Adamın biri camiye gitmek üzere evinden çıkar, fakat karanlıktır ve giderken yolda ayağı takılır düşer. Kalkıp üstünü silkeleyip evine geri döner, elbisesini değiştirip temiz kıyafetlerle tekrar yola çıkar.
Fakat yine düşer. Yeniden eve gidip üstünü değiştirir ve yola çıkar. Yolda elinde lamba ile birini görür. Yolunu aydınlatan bu adamla beraber mescide doğru ilerlerler.
Adam, lambayı tutan kişiden namazı kendisinin kıldırmasını ister, ama o bunu kabul etmez. Düşen adam ısrarla teklif eder, tekrar ret cevabını alınca merak edip sorar:
-Neden kıldırmıyorsun?
Lamba tutan kimse kendisinin şeytan olduğunu söyler.
Adam şok olur ve neden kendine ışık tutup yolunu aydınlattığını sorar.
Şeytan der ki:
-“Mescide gitmemen için seni düşüren bendim ve sen ilk düştüğünde eve gidip elbiseni değişip tekrar mescide doğru çıkınca Allah senin tüm günahlarını affetti. Ben seni ikinci defa düşürdüm, sen tekrar üşenmedin eve gidip elbiseni değiştin tekrar yola çıktın. Bu defa Allah senin hane halkının günahlarını bağışladı.
Ben korktum ki, üçüncü düşmende Allah bu defa tüm ülkenin günahlarını bağışlayacak ve benim onca çabam boşa gidecek. O sebeple senin güvenli bir şekilde mescide ulaşman için lambayla senin yolunu aydınlattım.”
Mezkûr kıssamızdan hissemize gelince şu cümleyi rahatlıkla kurabiliriz: Din perdesi altında ve sözde “aydınlanma” adına ortaya sürülen projelere ve sahte ışıklara aldanmamak lazım.
Hem zaten bu ahirzamanda esas gaye ve programları, imana ve Kur’ana hizmet olan Kur’an hizmetkârlarının önünü kesmek, onlara mani olmak veya onları başka dünyevî işlerle meşgul ettirmek hususunda cinnî ve insî şeytanlar bir saniye bile boş durmamışlardır.
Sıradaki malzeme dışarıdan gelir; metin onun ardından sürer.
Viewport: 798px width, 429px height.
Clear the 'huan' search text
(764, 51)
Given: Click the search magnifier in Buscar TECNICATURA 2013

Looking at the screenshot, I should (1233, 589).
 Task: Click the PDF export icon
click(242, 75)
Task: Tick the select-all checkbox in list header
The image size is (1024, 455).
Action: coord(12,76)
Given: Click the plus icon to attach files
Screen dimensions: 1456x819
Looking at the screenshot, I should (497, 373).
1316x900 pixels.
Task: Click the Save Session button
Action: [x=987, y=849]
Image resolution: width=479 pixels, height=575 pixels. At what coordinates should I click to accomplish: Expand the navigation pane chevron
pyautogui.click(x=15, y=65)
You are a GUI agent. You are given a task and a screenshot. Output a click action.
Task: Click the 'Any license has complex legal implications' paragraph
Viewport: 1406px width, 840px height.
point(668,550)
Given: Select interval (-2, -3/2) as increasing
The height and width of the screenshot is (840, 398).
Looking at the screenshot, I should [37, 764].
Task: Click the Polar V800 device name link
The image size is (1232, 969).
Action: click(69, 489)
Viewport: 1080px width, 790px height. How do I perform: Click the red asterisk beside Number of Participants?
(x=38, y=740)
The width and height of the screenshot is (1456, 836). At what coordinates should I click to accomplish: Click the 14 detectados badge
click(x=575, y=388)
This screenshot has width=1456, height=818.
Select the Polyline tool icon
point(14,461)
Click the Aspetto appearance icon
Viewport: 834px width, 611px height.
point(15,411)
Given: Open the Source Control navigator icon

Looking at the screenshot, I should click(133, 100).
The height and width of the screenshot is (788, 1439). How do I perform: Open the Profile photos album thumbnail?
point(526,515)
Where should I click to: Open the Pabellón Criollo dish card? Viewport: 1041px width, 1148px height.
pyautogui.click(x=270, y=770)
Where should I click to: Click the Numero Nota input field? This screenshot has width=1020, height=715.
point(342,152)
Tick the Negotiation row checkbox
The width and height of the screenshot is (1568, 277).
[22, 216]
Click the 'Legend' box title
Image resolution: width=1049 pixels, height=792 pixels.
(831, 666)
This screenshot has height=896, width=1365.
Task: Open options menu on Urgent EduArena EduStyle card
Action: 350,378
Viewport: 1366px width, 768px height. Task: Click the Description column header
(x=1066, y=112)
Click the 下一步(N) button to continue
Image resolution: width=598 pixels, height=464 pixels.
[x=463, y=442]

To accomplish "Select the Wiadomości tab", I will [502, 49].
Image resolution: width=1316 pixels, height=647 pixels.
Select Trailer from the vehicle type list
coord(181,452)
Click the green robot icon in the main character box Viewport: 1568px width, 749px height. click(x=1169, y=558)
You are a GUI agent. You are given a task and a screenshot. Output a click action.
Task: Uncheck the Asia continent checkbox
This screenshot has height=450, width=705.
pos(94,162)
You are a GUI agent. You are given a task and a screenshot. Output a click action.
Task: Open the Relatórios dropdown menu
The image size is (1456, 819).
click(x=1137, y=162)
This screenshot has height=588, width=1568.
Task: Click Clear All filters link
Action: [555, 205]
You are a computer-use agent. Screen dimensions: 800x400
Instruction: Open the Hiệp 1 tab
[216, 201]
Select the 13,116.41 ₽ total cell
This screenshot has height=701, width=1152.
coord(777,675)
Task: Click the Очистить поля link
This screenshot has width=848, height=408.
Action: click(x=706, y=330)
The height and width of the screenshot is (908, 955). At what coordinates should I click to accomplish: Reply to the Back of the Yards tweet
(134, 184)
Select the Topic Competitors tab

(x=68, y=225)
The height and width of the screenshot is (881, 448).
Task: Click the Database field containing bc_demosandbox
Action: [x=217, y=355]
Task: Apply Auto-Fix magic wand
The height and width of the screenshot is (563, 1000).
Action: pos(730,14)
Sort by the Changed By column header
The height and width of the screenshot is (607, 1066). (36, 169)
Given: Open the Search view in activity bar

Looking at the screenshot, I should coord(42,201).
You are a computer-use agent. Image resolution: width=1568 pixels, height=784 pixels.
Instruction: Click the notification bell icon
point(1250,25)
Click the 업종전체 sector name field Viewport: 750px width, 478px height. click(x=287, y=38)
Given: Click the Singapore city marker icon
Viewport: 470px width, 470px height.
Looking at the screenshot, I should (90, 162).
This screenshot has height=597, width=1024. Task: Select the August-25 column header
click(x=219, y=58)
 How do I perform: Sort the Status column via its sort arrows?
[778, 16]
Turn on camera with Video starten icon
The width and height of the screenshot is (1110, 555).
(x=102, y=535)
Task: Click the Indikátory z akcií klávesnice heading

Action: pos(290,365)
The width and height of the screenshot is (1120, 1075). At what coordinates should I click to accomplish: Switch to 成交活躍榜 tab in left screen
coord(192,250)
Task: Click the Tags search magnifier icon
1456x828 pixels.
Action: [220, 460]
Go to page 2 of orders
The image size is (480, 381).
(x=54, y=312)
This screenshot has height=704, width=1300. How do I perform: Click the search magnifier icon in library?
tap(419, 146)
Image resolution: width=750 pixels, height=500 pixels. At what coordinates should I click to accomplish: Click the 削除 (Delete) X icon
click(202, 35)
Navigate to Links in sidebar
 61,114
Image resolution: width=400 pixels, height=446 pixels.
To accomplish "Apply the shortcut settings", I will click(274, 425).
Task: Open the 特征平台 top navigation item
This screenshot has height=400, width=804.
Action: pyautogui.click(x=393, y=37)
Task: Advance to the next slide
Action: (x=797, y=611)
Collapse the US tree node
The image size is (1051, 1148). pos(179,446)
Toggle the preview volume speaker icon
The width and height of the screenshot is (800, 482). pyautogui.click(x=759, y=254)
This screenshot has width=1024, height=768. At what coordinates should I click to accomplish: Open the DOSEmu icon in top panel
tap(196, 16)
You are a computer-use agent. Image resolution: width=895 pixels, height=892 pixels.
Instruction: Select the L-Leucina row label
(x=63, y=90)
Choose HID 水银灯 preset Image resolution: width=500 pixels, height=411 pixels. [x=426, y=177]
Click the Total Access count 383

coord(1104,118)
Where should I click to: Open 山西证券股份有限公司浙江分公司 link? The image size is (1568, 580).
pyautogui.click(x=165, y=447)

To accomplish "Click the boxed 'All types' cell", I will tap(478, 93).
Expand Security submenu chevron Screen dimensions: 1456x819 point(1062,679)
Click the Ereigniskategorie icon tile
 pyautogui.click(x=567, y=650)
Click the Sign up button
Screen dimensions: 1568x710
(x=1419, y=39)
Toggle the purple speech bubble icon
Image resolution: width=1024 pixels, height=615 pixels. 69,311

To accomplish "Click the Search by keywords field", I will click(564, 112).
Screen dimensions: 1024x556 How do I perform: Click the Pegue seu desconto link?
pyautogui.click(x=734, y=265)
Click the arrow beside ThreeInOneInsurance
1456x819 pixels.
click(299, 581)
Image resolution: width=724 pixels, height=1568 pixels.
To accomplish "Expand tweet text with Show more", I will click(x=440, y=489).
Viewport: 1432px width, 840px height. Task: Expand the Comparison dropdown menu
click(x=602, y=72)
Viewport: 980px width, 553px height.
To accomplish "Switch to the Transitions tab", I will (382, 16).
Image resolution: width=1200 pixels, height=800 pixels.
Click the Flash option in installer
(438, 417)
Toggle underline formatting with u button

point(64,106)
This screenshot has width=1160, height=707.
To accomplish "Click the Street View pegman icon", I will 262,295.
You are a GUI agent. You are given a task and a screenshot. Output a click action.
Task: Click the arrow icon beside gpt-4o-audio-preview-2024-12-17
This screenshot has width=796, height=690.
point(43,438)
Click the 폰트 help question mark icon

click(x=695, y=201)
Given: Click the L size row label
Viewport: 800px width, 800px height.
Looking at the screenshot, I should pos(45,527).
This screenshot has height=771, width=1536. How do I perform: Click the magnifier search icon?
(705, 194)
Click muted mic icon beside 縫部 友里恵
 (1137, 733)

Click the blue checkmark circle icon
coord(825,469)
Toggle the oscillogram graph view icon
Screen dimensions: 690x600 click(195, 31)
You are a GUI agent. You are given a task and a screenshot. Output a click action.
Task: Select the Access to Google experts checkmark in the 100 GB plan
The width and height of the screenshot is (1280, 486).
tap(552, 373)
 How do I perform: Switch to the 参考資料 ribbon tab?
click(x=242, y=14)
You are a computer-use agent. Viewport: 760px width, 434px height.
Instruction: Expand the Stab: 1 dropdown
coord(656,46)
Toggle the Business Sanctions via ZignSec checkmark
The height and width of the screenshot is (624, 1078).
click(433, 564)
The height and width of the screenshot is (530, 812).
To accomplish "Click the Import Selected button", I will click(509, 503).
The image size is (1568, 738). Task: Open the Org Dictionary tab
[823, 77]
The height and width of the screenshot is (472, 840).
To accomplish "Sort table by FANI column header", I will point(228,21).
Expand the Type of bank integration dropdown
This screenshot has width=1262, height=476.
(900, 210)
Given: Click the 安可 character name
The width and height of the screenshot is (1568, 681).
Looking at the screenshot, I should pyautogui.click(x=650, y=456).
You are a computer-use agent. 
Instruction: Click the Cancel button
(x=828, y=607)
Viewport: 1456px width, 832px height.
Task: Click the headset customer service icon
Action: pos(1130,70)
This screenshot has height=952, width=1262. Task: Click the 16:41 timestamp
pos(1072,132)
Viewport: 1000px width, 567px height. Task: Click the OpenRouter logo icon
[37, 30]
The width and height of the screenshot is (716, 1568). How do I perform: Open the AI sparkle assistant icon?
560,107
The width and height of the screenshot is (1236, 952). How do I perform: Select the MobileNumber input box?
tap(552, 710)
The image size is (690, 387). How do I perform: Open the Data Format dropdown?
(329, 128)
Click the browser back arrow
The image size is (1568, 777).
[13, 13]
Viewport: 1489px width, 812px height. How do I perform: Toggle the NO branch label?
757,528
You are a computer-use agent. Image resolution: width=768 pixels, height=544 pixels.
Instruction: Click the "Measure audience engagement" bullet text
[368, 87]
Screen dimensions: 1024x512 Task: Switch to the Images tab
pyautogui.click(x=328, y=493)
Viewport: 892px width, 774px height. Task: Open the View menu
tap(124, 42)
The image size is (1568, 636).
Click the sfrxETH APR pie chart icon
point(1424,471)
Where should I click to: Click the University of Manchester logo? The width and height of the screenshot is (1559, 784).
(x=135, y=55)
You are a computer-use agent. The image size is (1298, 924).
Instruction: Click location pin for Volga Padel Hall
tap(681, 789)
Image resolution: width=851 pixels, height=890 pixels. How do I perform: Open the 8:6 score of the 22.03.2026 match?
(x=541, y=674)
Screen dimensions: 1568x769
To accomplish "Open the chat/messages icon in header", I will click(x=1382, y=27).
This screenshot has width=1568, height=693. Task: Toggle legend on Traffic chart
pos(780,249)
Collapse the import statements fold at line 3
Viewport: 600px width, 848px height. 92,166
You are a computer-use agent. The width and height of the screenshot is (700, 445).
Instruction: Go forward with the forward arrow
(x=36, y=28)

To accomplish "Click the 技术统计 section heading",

Geçmişte ve bugün onları hizmetten alıkoymak, dünyevî ve siyasî cereyanlara kaptırıp, onların arasına tefrika sokmak için başvurmadıkları hile ve entrika kalmamıştır. Üstad Bediüzzaman hayatta iken, bizzat kendi dirayeti, duruşu, feraseti ve çelik iradesiyle, en başta da Allah’ın hususî inayetiyle insî ve cinnî şeytanların bütün planlarını boşa çıkarmıştır.
Kendisinin vefatıyla, iman ve Kur’an hizmetlerinin akamete uğrayacağını zanneden bedbahtların bu zanlarını kursaklarında bırakacak hizmet prensiplerini hayata geçirmiş, lahika mektuplarıyla kıyamete kadar devam edecek olan hizmetin adeta raylarını döşemiştir.
Şunu da açık açık beyan etmiştir:
“… hizmet-i Kur’âniye ve imaniyede Cenâb-ı Hak rahmetiyle öyle kardeşleri bana vermiş ki, vefatımla, o hizmet, bir merkezde yapıldığına bedel, çok merkezlerde yapılacak. Benim dilim ölümle susturulsa, pek çok kuvvetli diller benim dilime bedel konuşacaklar, o hizmeti idame ederler. Hattâ diyebilirim: Nasıl ki bir tane tohum toprak altına girip ölmesiyle bir sümbül hayatını netice verir; bir taneye bedel yüz tane vazife başına geçer. Öyle de, mevtim, hayatımdan fazla o hizmete vasıta olur ümidini besliyorum.”1
Üstad’ın bu arzusunu hayata geçirme ve onun duruşunu canlı tutma adına gösterilen cehd ve gayret, gazetemizle açıkça ilan edilmektedir. Aslında Üstad’ın içtimaî hayattaki hak, hukuk, adalet ve hürriyet adına gösterdiği ve işaret ettiği istikametin ne olduğunu, Risale-i Nur yoluyla imana ve Kur’ana hizmet davasında olanlara da ilan etmiş oluyor bu gazete. Onların bunu kabul edip etmemeleriyle de uğraşmıyor.
Bu istikamette yol alırken, mezkûr kıssada olduğu gibi kaç defa müdahale ve çelmelere maruz kalmışsa da, düştüğü yerden kalkıp meşveretlerle toparlanıp aynı istikamette yoluna devam etmiştir ve etmektedir. Allah (cc) yar ve yardımcısı olsun. Amin.